Pomódl się: Jezu, dziękuję Ci, że mnie prowadzisz do spotkania z Tobą przez moją historię życia. Dziękuję, że jesteś Bogiem żywym.
-
Dz 13, 26-33; Ps 2, 6-12; J 14, 1-6
SPOTKAĆ ZMARTWYCHWSTAŁEGO, TO DOJŚĆ DO JEGO DOMU
J 14, 1-3
Niech się nie trwoży serce wasze. Wierzycie w Boga? I we Mnie wierzcie! W domu Ojca mego jest mieszkań wiele. Gdyby tak nie było, to bym wam powiedział. Idę przecież przygotować wam miejsce. A gdy odejdę i przygotuję wam miejsce, przyjdę powtórnie i zabiorę was do siebie, abyście i wy byli tam, gdzie Ja jestem.
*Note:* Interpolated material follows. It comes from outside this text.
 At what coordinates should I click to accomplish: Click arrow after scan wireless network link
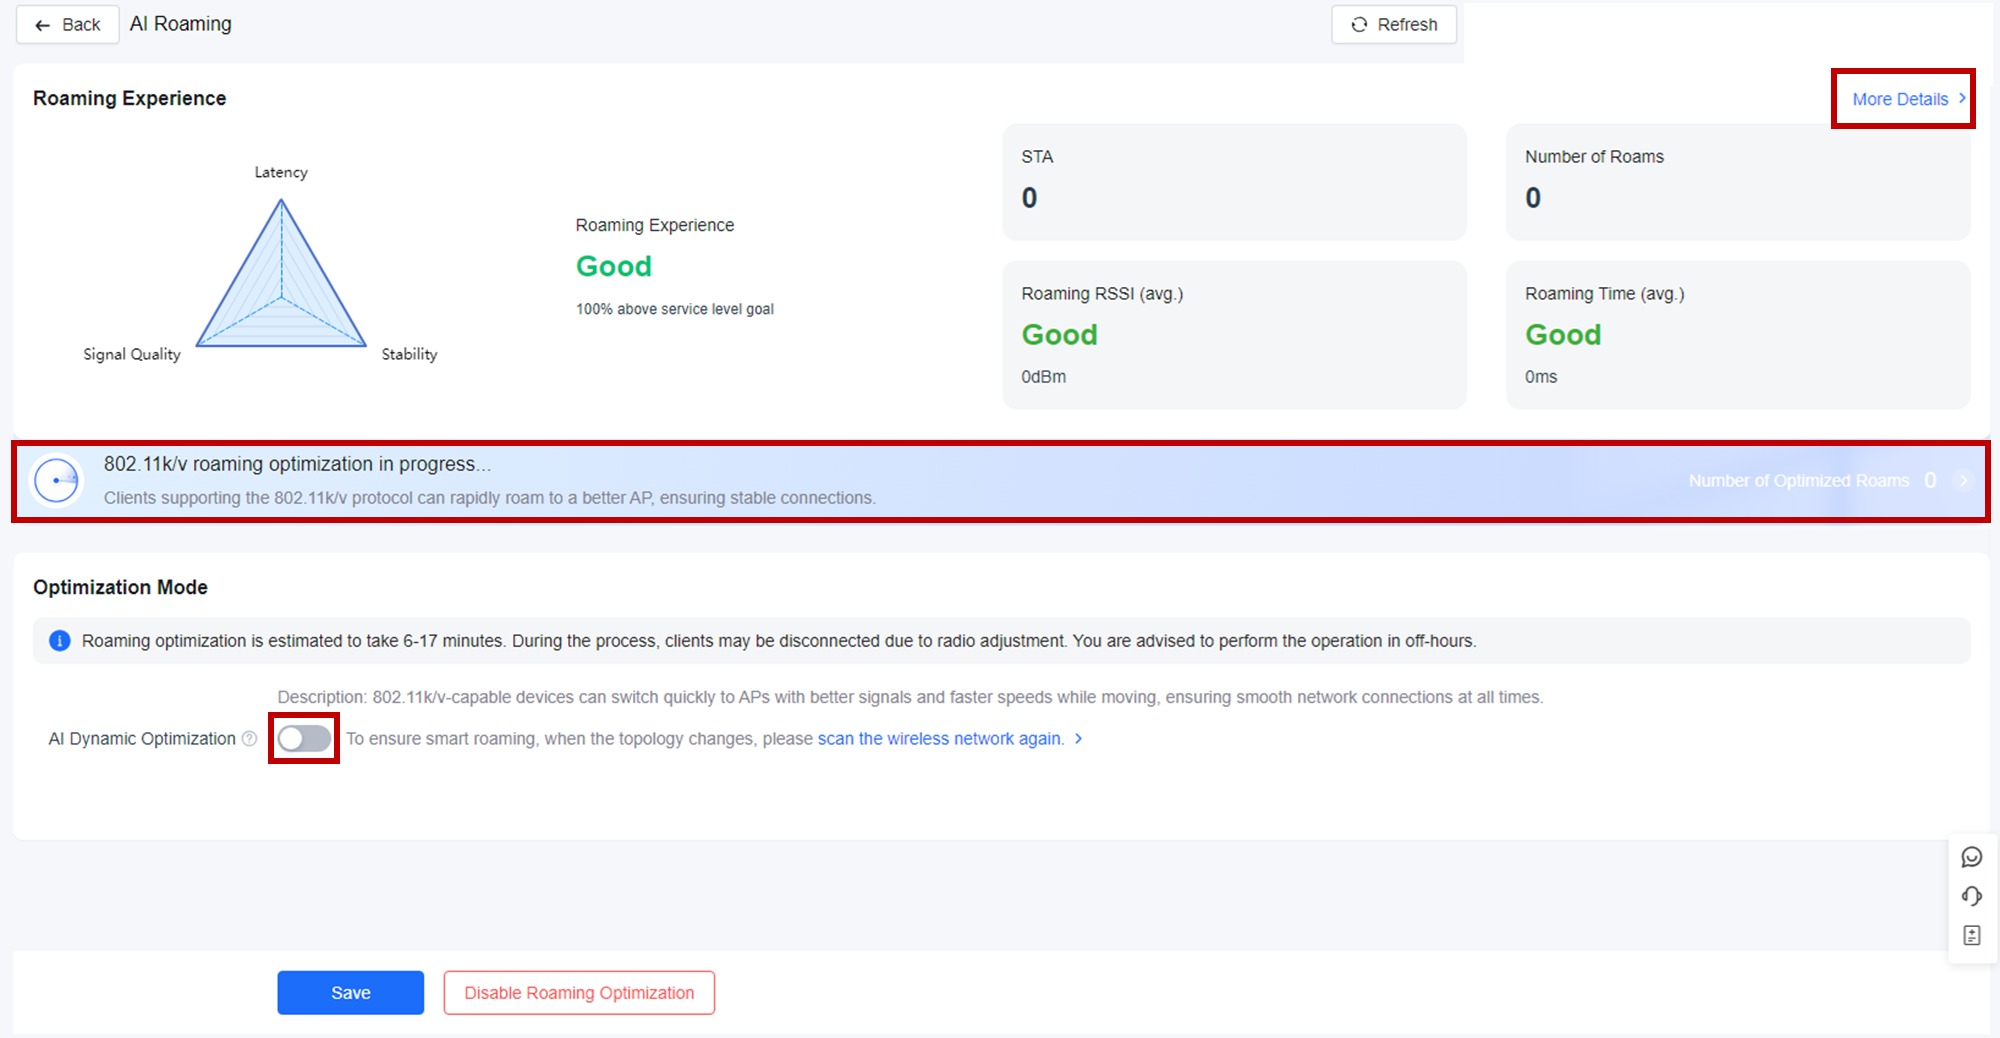[1078, 739]
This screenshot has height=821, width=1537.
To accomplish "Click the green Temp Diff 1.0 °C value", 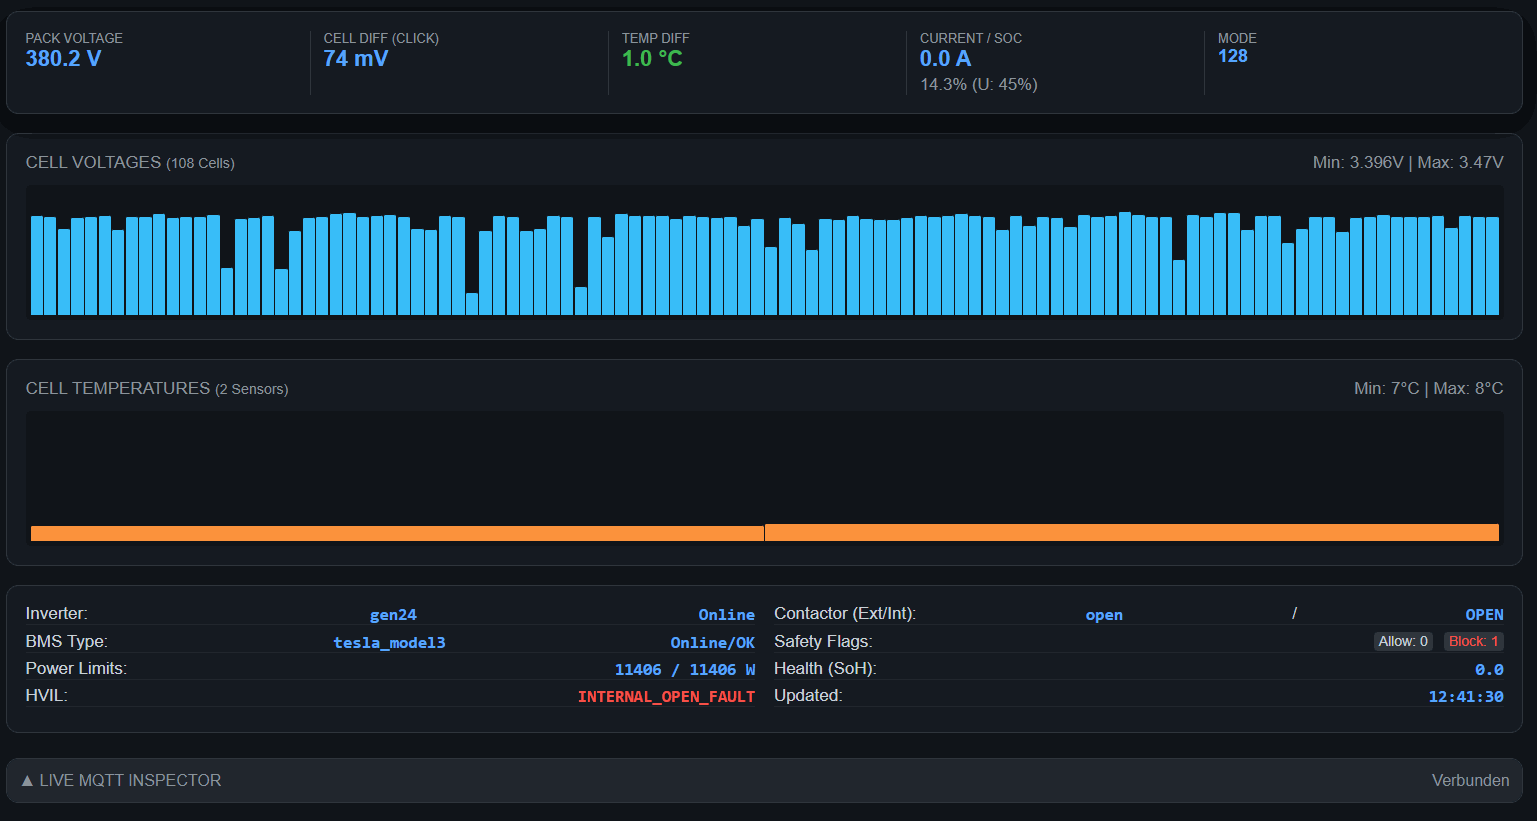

Życie ziemskie ograniczone czasem jest tylko tymczasowe. To życie ma nas doprowadzić do wieczności i oglądania Boga twarzą w twarz. Mamy dojść do domu Ojca, aby być wreszcie u siebie. Potrzebujemy prosić o pragnienie zamieszkania w domu Ojca. Potrzebujemy prosić o pragnienia przekraczające nasze życie ziemskie.
Czy prosisz Jezusa o pragnienia dotarcia do domu Ojca? Czy prosisz Jezusa o pragnienia przekraczające ziemskie potrzeby i ograniczenia?
Pomódl się: Jezu, dziękuję Ci, że objawiasz mi dom Ojca. Dziękuję, że poszerzasz moje pragnienia.
-
Dz 13, 44-52; Ps 98, 1-4; J 14, 7-14
SPOTKAĆ ZMARTWYCHWSTAŁEGO, TO POSZERZAĆ SWOJE PRAGNIENIA
J 14, 12-14
Kto we Mnie wierzy, będzie także dokonywał tych dzieł, których Ja dokonuję, a nawet większe od tych uczyni, bo Ja idę do Ojca. A o cokolwiek prosić będziecie w imię moje, to uczynię, aby Ojciec był otoczony chwałą w Synu. O cokolwiek prosić Mnie będziecie w imię moje, Ja to spełnię.
Potrzebujemy poszerzać swoje pragnienia, aby odpowiadać na pragnienia Jezusa. Jezus zachęca nas, abyśmy żyli Jego pragnieniami. Jezus zachęca nas, abyśmy żyli tym, do czego zostaliśmy stworzeni i powołani. Często zachowujemy się jak orzeł wychowany w kurniku nie znający swojej tożsamości. Jezus mówi dosadnie i mocno: Kto we Mnie wierzy, będzie także dokonywał tych dzieł, których Ja dokonuję, a nawet większe od tych uczyni, bo Ja idę do Ojca.
Czego pragniesz w swoim życiu? Czy prosisz Boga żywego o pragnienia Jezusa?
Pomódl się: Jezu, dziękuję Ci, że poszerzasz moje pragnienia. Dziękuję, że mam być w życiu orłem, a nie kurą.